▶ _What needs to be done_
Give each line of the material below as a row in a Markdown table with the columns Row and Text, numbering the rows and leaving out blank lines.
****************************************
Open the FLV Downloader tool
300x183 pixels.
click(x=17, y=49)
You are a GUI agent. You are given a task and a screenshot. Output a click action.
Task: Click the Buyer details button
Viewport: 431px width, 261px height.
****************************************
▶ _Result of the exercise_
| Row | Text |
|---|---|
| 1 | Open the FLV Downloader tool |
| 2 | 300x183 pixels. |
| 3 | click(x=17, y=49) |
| 4 | You are a GUI agent. You are given a task and a screenshot. Output a click action. |
| 5 | Task: Click the Buyer details button |
| 6 | Viewport: 431px width, 261px height. |